Dick "Dick" Cheney had a letter that he kept in a safe in his office. It was a resignation letter, kept there in case he should become incapacitated while he was in office. "I did it because I was concerned that--for a couple of reasons," Cheney told Jamie Gangel in an interview for NBC's "Dateline." "One was my own health situation. The possibility that I might have a heart attack or a stroke that would be incapacitating. And there is no mechanism for getting rid of a vice president who can't function." The most obvious reaction to this news? At what point was Dick capacitated while in office?
Then there is the history question: What Vice Presidents have left the office before their term was up? Prior to ratification of the Twenty-fifth Amendment in 1967, no provision existed for filling a vacancy in the office of Vice President. As a result, the Vice Presidency was left vacant sixteen times, sometimes for nearly four years, until the next ensuing election and inauguration: eight times due to the death of the sitting president, resulting in the Vice Presidents becoming President; seven times due to the death of the sitting Vice President; and once due to the resignation of Vice President John C. Calhoun to become a senator. You might remember when Spiro Agnew resigned just ahead of pleading no contest to tax fraud. His boss, Richard Nixon read his own letter to a national television audience just a few months later. Gerald Ford filled in for Spiro, and when Nixon took a powder, Nelson Rockefeller took Ford's spot as Vice President. What comfort can be taken for that clean succession of power is left to the reader. It was Dwight Eisenhower who gave Nixon his first taste of power back when he had his heart attack and left young Dick Nixon to run things as he encountered health issues over the course of his administration, including a heart attack.
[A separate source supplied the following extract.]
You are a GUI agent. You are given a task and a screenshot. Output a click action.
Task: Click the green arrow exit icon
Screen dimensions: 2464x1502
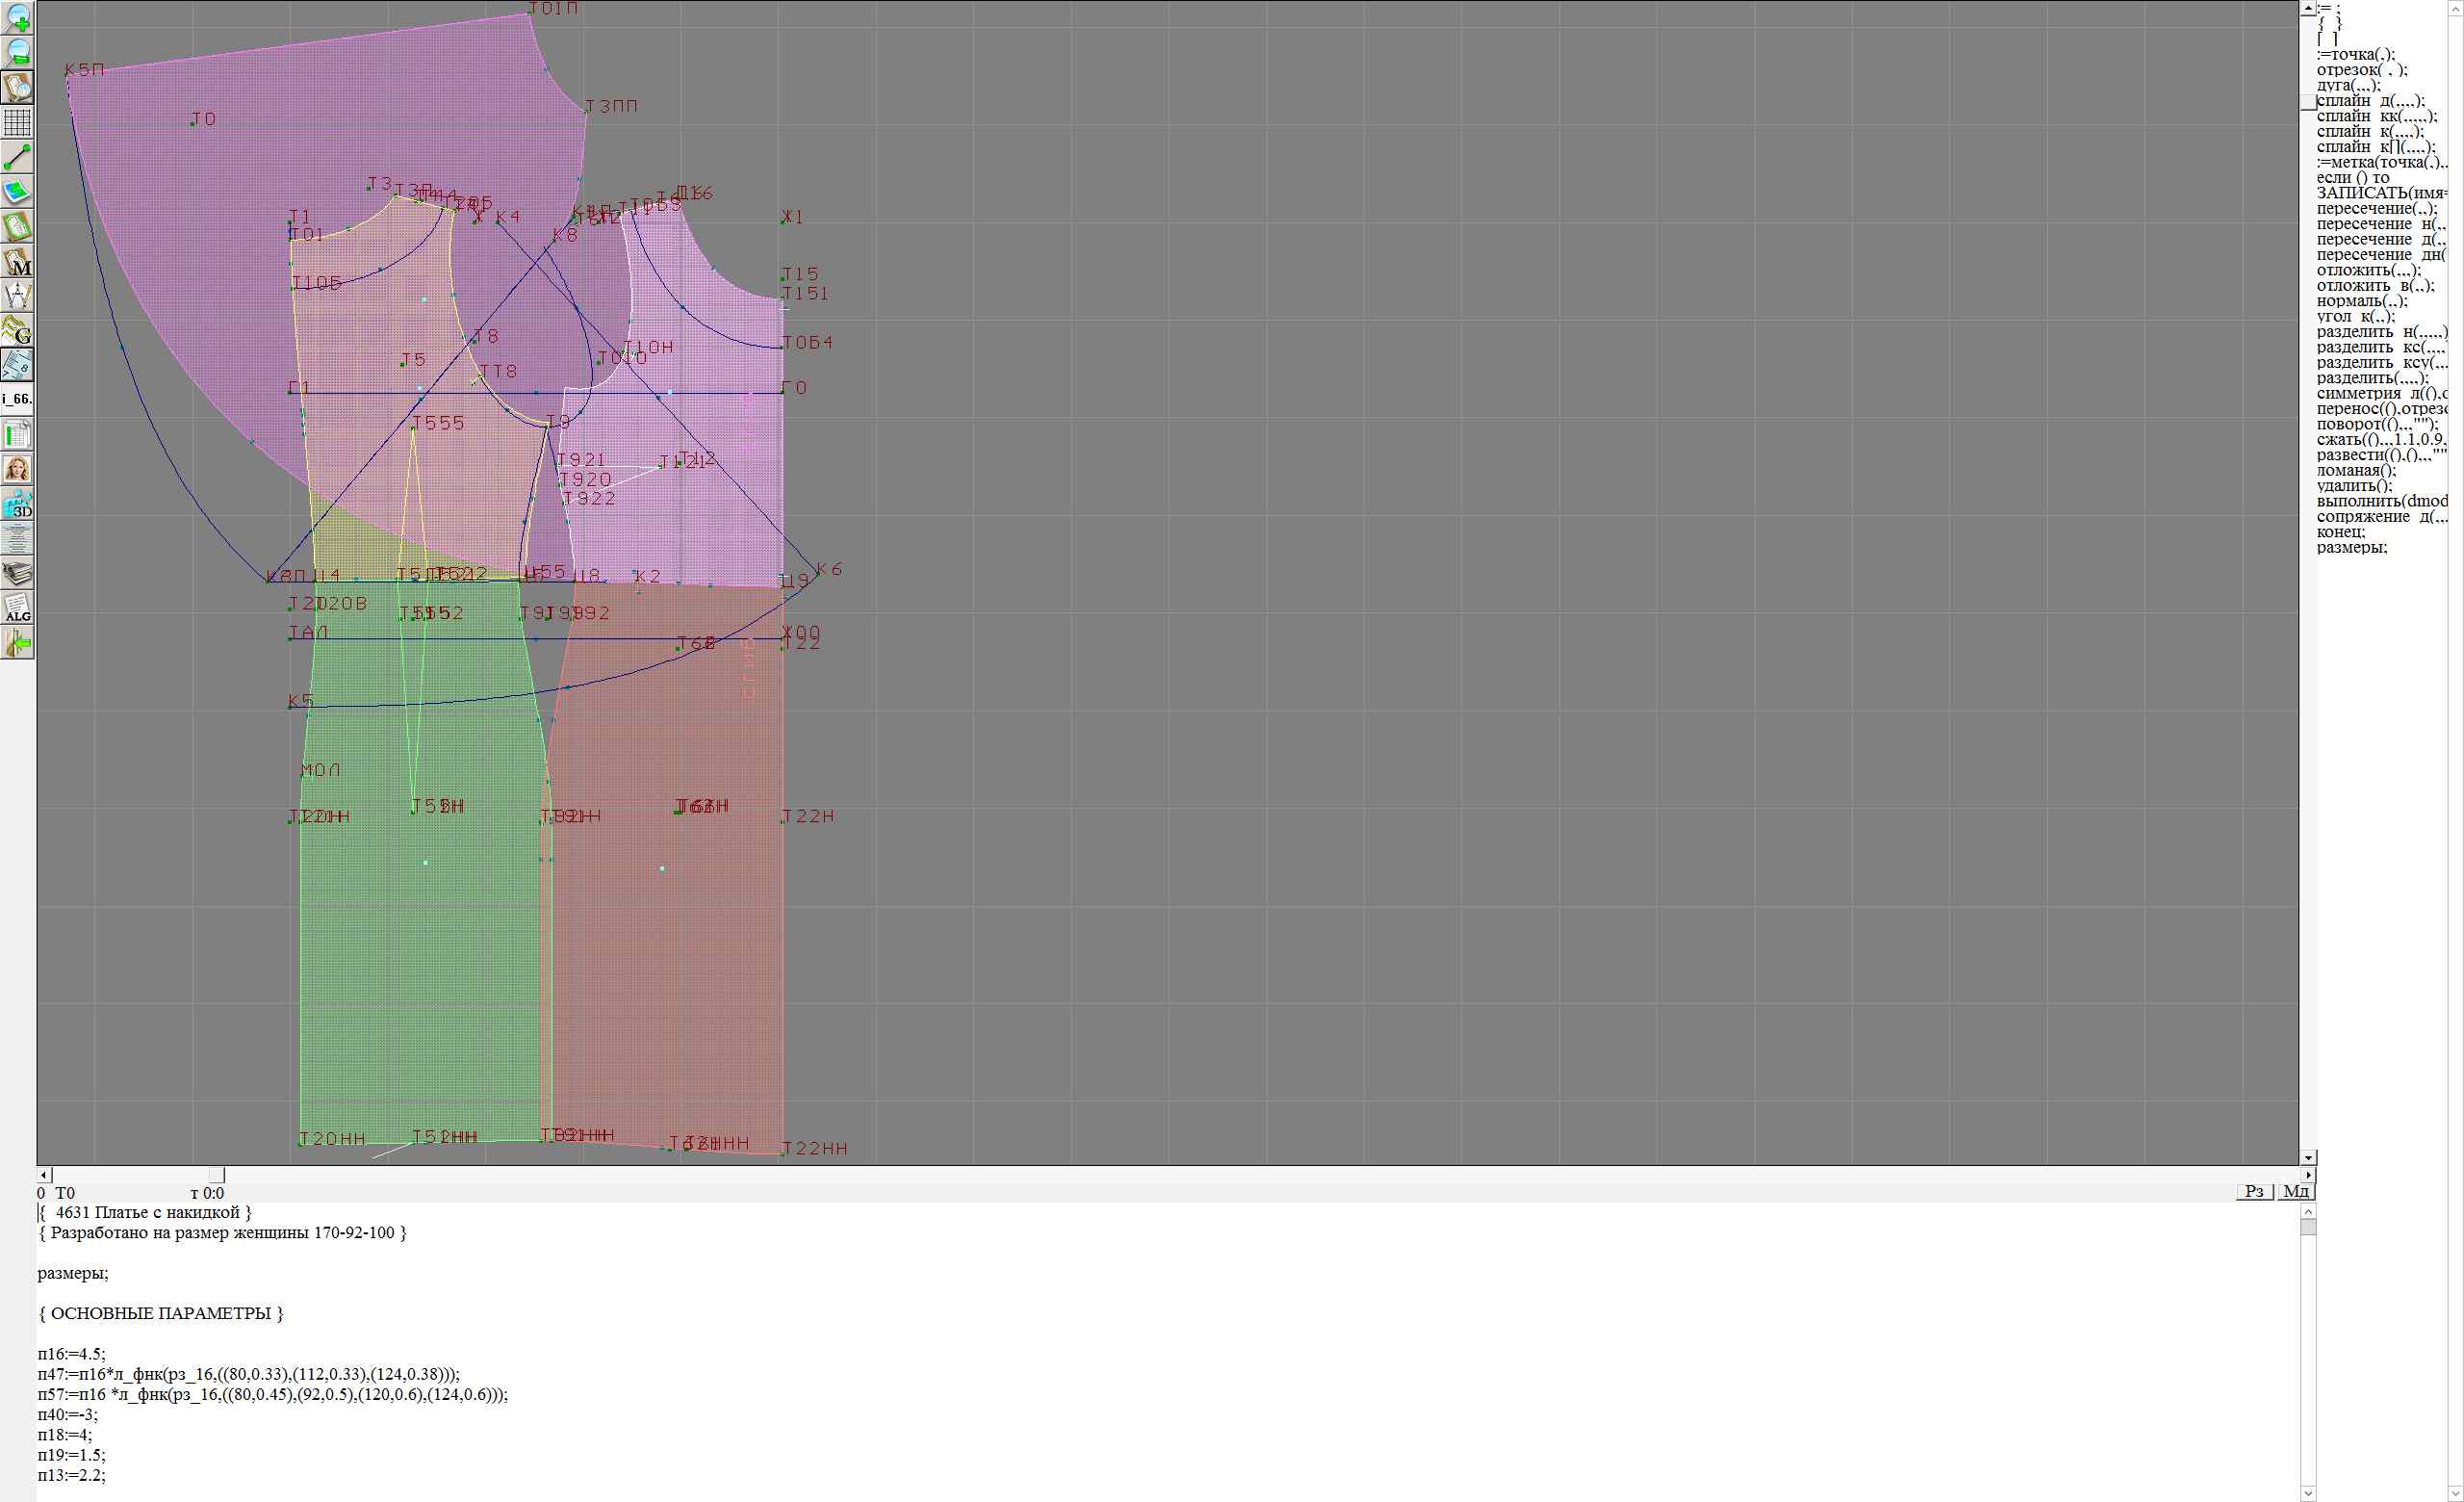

Which brings us back to Dick "Dick" Cheney. Surprising as it was for us all to imagine that he had a heart at all, it was this piece of hardware that made him write his fail-safe letter. Perhaps he was unfamiliar with the Twenty-Fifth Amendment to the Constitution. In the event of a vacancy, the President nominates someone to take his place. I can only assume that the puppetmaster was unsure of his puppet's ability to nominate someone to pull his own strings. All that being said, doesn't it make you just the tiniest bit curious about what else was in that safe?